When Shawn and Daniel witness a gang beating behind the local mall they flee the scene, terrified that they've been seen. They recognize one of the attackers as a locally infamous gang member. When they learn that the kid who was attacked is in critical condition, Shawn wants to go to the police, but Daniel convinces him that they are in more danger if they speak up. The threats they receive from other members of the gang reinforce the boys' fears. When the gang attacks Daniel, Shawn has to put his own safety at risk to help his friend.
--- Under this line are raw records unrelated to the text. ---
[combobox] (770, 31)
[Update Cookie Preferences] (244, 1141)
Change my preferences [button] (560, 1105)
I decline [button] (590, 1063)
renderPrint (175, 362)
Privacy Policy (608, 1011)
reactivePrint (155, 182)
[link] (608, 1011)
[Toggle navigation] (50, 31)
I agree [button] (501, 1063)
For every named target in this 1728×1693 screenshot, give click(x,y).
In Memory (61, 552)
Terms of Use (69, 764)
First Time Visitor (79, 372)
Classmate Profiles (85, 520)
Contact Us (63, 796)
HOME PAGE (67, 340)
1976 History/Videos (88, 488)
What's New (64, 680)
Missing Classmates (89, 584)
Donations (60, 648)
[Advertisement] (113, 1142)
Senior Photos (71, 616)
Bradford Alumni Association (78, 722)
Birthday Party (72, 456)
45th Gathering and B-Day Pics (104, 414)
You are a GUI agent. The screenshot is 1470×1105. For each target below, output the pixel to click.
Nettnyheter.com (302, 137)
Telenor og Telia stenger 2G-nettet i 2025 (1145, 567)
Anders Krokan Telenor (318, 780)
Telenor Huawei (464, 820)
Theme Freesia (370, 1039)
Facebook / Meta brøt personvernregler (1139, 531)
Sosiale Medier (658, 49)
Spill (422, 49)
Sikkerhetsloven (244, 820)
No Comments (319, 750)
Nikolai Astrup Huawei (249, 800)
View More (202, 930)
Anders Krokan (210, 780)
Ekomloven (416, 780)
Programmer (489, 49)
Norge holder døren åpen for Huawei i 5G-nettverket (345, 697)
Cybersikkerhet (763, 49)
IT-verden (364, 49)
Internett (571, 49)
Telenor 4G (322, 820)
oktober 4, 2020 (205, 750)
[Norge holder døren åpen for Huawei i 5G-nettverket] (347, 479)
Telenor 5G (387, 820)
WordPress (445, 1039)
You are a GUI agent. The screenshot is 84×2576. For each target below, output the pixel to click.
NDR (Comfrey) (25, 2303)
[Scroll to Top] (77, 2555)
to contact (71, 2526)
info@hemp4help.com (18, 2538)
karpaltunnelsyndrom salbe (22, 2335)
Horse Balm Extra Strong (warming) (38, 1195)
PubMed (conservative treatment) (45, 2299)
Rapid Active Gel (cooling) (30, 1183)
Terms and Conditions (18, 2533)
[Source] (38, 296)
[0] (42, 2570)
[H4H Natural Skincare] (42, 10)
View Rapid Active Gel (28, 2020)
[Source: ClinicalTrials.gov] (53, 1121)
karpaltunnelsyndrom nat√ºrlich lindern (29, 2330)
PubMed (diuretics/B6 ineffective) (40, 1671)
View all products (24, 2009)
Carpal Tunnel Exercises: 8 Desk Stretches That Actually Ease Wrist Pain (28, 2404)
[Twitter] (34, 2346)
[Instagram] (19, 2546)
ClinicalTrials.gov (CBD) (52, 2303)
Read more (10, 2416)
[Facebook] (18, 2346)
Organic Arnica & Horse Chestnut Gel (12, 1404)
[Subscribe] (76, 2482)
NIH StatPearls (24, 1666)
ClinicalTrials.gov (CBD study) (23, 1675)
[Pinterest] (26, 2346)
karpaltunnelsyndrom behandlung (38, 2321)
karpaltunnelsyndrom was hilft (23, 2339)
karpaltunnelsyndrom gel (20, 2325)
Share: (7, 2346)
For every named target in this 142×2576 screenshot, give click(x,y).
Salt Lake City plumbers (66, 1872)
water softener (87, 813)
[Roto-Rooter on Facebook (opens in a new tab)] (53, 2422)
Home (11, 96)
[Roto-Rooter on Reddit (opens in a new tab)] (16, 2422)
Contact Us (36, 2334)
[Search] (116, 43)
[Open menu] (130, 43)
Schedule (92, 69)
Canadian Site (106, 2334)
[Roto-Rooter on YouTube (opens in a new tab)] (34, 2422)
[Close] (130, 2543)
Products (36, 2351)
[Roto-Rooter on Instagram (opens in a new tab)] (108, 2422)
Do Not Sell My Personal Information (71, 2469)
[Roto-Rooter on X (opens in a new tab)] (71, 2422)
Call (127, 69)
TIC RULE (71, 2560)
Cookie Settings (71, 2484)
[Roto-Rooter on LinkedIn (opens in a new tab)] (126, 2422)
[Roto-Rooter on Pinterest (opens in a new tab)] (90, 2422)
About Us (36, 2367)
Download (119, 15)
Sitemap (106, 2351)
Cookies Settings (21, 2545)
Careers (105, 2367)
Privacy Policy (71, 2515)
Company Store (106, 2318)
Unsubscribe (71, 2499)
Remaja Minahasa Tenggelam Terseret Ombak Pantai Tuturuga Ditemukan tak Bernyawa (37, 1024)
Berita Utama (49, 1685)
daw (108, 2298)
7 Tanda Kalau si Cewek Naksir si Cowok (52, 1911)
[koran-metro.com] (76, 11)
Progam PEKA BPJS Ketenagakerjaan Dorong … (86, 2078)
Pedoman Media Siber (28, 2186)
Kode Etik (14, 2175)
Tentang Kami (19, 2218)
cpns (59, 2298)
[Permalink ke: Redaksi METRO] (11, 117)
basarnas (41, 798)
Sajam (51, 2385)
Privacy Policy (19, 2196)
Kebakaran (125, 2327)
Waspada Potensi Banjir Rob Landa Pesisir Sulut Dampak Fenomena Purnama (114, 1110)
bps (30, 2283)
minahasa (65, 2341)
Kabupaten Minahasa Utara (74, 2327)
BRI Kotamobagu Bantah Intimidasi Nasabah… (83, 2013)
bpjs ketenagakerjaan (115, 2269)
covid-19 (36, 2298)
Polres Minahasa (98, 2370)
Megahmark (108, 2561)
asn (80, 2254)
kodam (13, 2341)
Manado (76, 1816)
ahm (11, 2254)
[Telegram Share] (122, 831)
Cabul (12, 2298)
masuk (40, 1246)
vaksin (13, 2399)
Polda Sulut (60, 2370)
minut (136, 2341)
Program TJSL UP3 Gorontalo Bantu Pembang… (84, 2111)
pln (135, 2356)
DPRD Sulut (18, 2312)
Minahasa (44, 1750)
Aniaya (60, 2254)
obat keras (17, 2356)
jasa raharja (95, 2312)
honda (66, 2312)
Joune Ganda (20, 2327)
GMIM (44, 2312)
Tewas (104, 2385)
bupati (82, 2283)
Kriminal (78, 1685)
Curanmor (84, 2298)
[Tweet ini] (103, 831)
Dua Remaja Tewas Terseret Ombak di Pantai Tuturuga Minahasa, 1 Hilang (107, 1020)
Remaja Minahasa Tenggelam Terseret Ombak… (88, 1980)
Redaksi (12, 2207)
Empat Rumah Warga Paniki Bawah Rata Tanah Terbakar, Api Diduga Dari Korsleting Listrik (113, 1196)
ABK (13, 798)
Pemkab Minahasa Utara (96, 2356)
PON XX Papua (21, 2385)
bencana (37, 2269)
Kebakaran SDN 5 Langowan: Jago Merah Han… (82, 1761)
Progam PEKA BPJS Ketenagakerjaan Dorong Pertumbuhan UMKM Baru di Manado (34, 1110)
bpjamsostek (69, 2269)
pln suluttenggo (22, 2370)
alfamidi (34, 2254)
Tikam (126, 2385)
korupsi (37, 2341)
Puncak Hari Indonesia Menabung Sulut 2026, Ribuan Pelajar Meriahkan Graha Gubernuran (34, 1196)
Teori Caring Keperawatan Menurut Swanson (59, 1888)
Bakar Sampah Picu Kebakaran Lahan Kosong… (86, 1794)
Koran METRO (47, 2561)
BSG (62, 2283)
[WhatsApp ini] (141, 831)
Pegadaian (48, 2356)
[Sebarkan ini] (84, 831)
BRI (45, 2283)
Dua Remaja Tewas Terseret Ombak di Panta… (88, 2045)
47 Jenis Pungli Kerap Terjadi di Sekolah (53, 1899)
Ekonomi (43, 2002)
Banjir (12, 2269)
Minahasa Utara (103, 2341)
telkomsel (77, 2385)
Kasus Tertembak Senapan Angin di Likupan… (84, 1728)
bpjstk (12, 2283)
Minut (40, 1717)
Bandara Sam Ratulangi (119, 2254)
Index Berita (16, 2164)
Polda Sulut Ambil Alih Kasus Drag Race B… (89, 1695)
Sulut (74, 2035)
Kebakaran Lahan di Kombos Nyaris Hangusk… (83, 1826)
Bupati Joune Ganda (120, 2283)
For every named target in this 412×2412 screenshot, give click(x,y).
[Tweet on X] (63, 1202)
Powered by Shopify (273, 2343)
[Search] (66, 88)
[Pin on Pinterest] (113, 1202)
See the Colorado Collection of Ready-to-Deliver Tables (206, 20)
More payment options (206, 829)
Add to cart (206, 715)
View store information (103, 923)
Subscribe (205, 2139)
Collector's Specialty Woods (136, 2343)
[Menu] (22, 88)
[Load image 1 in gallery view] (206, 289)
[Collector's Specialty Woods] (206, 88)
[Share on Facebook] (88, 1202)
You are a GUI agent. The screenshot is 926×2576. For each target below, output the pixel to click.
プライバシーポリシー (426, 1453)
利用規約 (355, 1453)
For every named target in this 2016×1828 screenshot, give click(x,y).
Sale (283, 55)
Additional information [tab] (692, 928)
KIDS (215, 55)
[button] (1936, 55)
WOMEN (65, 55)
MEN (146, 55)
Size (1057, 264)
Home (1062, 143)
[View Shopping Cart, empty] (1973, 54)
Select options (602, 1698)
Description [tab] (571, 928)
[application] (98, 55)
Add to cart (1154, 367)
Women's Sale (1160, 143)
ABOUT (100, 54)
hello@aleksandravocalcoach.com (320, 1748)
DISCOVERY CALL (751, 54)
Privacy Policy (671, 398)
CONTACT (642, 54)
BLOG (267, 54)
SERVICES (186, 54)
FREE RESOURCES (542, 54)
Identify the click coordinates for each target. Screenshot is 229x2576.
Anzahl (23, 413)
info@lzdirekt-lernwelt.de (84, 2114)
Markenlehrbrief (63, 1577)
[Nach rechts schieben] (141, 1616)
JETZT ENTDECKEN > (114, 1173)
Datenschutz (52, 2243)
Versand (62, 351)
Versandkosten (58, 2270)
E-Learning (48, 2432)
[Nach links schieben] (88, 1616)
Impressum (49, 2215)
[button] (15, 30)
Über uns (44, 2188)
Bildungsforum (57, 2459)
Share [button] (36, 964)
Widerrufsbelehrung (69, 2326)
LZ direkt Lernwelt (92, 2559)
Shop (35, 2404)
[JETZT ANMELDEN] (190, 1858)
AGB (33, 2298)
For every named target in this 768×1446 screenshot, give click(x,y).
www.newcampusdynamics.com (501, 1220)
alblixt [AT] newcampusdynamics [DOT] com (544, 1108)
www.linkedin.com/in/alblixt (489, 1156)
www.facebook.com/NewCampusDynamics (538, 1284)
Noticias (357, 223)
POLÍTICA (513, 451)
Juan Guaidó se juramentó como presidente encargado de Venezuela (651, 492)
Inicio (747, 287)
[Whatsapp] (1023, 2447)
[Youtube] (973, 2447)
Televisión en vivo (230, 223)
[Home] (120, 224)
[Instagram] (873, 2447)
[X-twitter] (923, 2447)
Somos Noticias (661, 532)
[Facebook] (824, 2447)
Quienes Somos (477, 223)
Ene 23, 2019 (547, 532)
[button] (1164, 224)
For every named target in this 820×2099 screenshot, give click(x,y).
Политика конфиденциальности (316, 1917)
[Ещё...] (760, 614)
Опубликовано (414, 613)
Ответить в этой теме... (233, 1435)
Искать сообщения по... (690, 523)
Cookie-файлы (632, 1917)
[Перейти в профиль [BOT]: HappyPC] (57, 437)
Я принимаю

Fifteen-year-old Zack finds a homemade CD with the word Famous written on it. Lonely and bored while suspended from school, he puts the CD on and loses himself in the music. Zack has sound-color synesthesia. He sees colors when he hears music, and the music on the Famous CD causes incredible patterns of color for him. Zach becomes obsessed with the girl on the CD and tries to find her. He tracks down the singer, Jolene, in a café where she works while she dreams of the big time. He convinces her to let him help her achieve her dreams, but soon discovers that in her quest for fame, Jolene has done a lot of damage. Stuff We All Get is a gentle critique of celebrity culture in North America.
Linda is shy and avoids getting involved at school. But when her high school sets up online chat rooms she can't resist the urge to visit them. Fuelled by interest in a student with the nickname Cyrano, Linda participates in online conversations using the nickname Roxane and gains a reputation as the queen of one-liners. Soon Linda starts receiving gifts from a secret admirer who signs his gifts, "C." She is certain that her life has taken a turn for the better until "C" reveals his true identity.
Kip's only friends are the members of the Daredevil Club, a club whose mission is to complete seven dangerous dares before their rivals, the Wildmen, complete their list of dares. Before the cliff diving accident in which he lost the use of his leg, Kip had been the leader of the Daredevil club. Now he has difficulty completing the dares and suspects that his membership is threatened. As the daredevils plan their final stunt, a dangerous climb along a narrow steel shelf beneath a bridge, they try to convince Kip that he may not be up to the task. Kip refuses to back down even though he suspects his friends might be right.
Dana is excited about her school trip to Japan despite the fact that she is surrounded by the Melly Mob, "in-crowd" kids who make fun of her. Dana is certain she will be less of an outsider in Japan, home of manga and anime. But she soon discovers that it's just as difficult to fit in with a foreign culture as it is to fit in at school. And the only other manga fan that she meets refuses to talk to her. As Dana learns to meet people halfway and gains some friends in Japan, Melissa, leader of the Melly Mob, makes every effort to remind her that she's still an outsider.